MATERIAL PROVIDED:
<<<<

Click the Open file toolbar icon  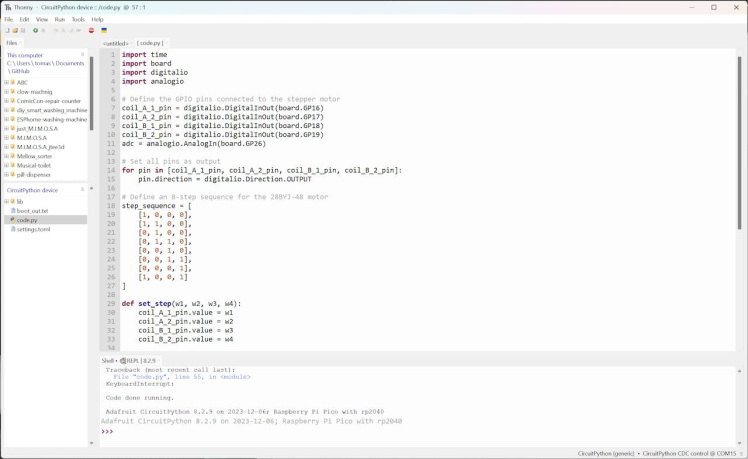tap(15, 31)
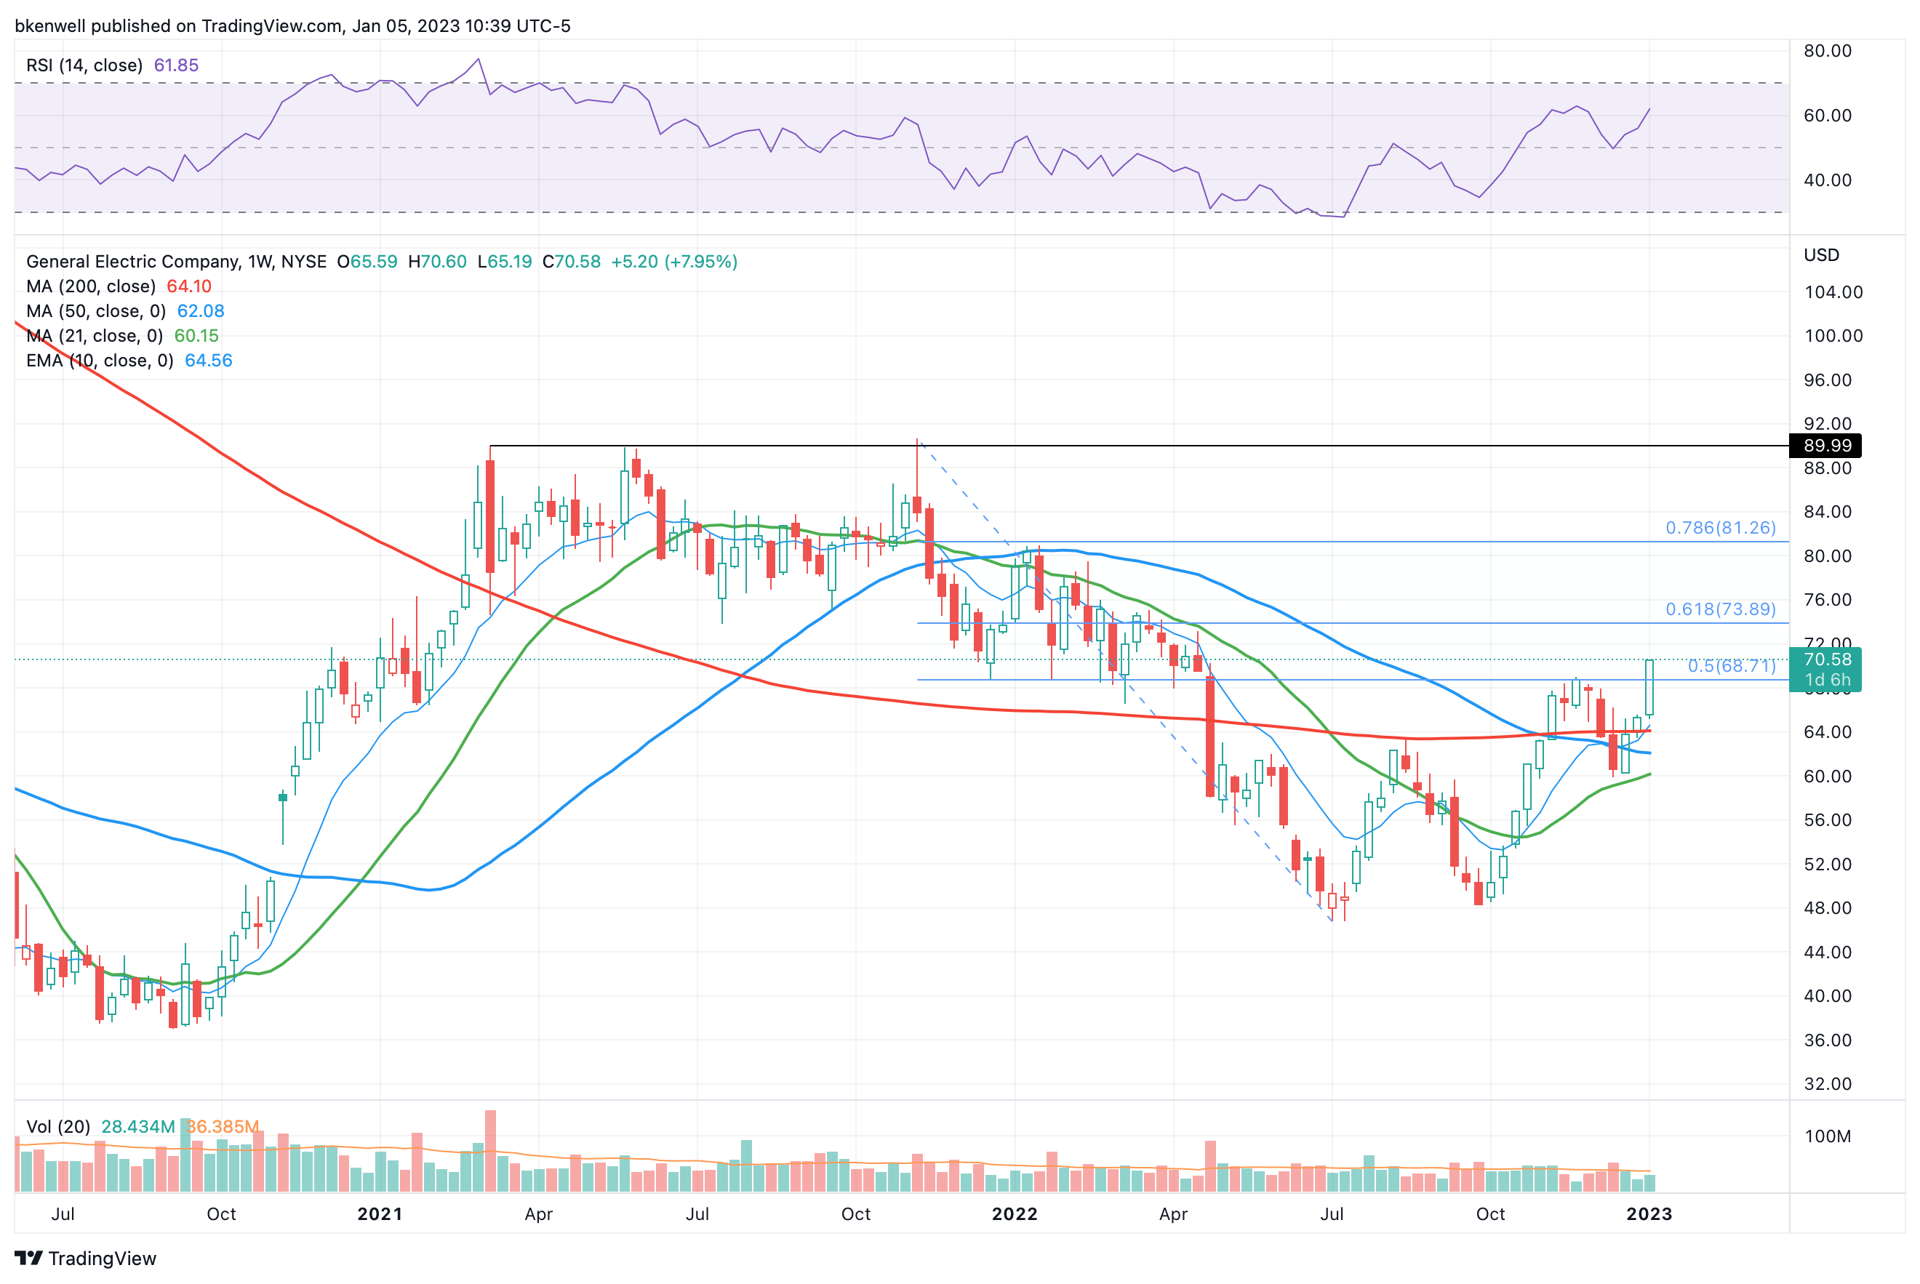The width and height of the screenshot is (1920, 1284).
Task: Click the TradingView logo icon
Action: click(28, 1258)
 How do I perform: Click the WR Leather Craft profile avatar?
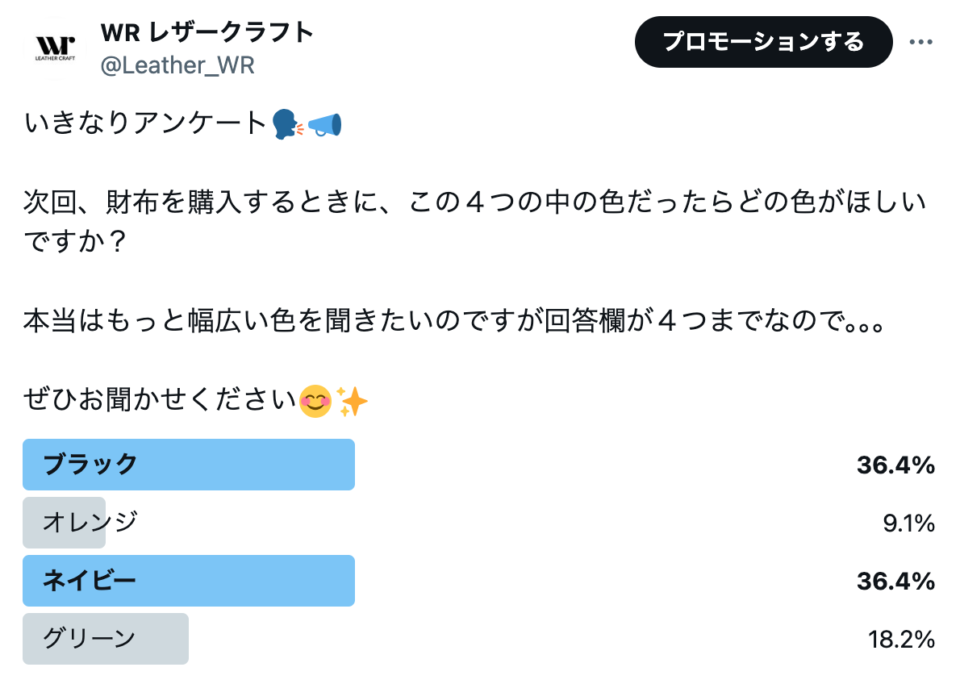point(56,47)
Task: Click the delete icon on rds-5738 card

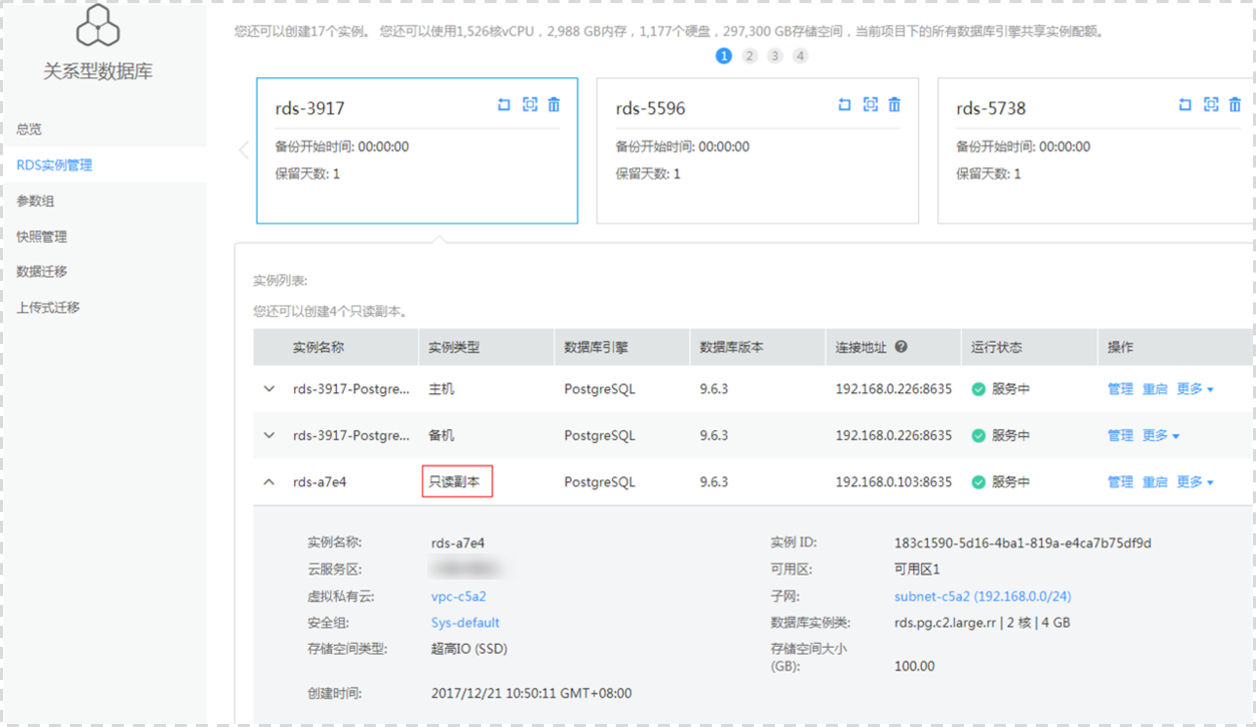Action: [1235, 104]
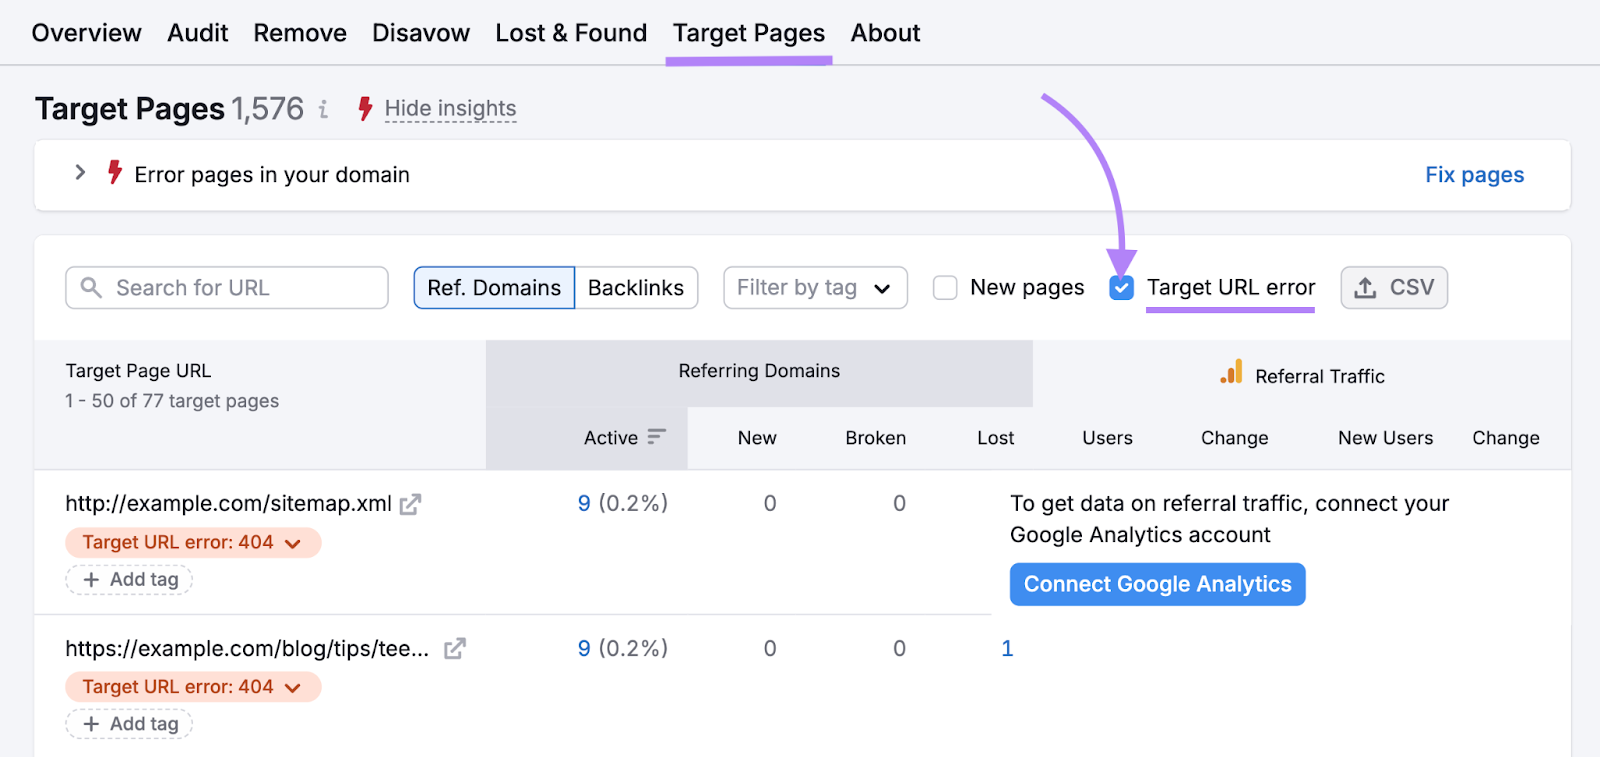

>>>>

WORK ORDER: Only the lines from the one containing "How do I perform: Click" through the last line of the entries above belong in the copy; reproduce them exactly and drop every picture.

YOUR RESPONSE:
 How do I perform: Click the WR Leather Craft profile avatar?
point(56,47)
Task: Click the delete icon on rds-5738 card

Action: [1235, 104]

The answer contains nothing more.